This week, the Department of Homeland Security (DHS) Science and Technology Directorate (S&T) evaluated a suite of in-building sensors developed through the Smart City Internet of Things Innovation (SCITI – pronounced “city”) Labs effort during a live active shooter exercise at George Mason University’s (GMU) Eagle Bank Arena. The event was the culmination of a two-year partnership with the Center of Innovative Technology (CIT), aimed at advancing smart technologies with DHS stakeholders.
Hosted by GMU, CIT, and Smart City Works, the exercise demonstrated how smart building technologies can inform daily operations and improve public safety and response effectiveness in emergency situations. SCITI Labs performers from EcoDomus, Inc.; Mutualink, Inc.; and Datakwip Holdings supported the deployment and test of Wi-Fi detectors, blue force tracking, LiDAR occupancy detectors, particulate and environmental sensors, and 2D/3D visualization tools. All of this information was pulled together into an integrated sensor platform that supported facility analytics and automated alerting.
Hundreds of first responders, researchers, and volunteers participated in this large-scale effort along with technology innovators and Virginia political and business leaders.
“This event demonstrates what homeland security research and development is all about: bringing operational users together with academia and public and private sector partners to invest in technologies that keep our citizens safe,” said William N. Bryan, DHS Senior Official Performing the Duties of the Undersecretary for Science and Technology.
“Virginia is proud and honored to host and participate in the SCITI Labs program. Given the number of emerging threats and challenges our public safety officials face on a daily basis, we must seek out new technology to help better protect our communities,” said Brian Moran, Virginia’s Secretary of Public Safety and Homeland Security. “This program highlights the collaboration between the U.S. Department of Homeland Security, the Center for Innovative Technology, and our first responders.

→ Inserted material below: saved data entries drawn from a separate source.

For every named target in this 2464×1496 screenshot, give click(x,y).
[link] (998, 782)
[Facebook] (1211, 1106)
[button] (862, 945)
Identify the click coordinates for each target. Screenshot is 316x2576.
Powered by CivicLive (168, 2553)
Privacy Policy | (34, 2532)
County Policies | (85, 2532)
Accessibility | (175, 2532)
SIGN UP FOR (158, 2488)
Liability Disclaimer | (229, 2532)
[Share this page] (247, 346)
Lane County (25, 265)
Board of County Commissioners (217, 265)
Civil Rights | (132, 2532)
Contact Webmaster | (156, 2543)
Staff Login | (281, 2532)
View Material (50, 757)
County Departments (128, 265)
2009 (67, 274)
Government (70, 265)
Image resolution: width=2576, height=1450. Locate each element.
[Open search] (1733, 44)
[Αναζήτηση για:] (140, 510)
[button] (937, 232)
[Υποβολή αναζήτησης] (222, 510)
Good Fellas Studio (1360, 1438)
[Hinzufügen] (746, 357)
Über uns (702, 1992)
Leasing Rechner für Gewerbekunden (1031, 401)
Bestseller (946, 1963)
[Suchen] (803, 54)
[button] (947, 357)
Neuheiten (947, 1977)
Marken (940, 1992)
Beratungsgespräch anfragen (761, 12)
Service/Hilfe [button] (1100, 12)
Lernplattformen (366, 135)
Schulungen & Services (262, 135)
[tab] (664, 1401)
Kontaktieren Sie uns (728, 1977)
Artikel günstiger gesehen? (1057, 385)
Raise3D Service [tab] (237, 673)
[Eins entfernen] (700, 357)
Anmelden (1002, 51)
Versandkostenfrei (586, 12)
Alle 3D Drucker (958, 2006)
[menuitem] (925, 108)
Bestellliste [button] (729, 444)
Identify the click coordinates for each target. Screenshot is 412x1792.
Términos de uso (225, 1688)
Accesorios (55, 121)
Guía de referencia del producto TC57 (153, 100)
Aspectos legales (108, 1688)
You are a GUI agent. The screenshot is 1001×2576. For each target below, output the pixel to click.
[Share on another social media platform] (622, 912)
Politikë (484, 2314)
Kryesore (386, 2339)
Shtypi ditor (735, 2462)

The rapid development, implementation, and testing of new technologies, such as the building sensors and connected technology seen demonstrated at George Mason University, will greatly assist our efforts to better protect our public.”
Mr. Bryan extended a challenge to event participants asking, “How can we move these capabilities into the mainstream of critical infrastructure to give universities and schools the tools necessary to prepare for and respond to incidents, natural or manmade?” Mr. Bryan also announced the follow-on Commercial First Innovation contract with CIT, with a ceiling of $19M and adding GMU as a new part of the team, that will build upon this innovative research approach to address more challenging problems for homeland security stakeholders.
The SCITI Labs team will continue to work with these industry partners, as well as government agencies, public safety officials, infrastructure owners, and private sector investment partners, to further design, develop, and operationally test and evaluate these capabilities to ready them for adoption.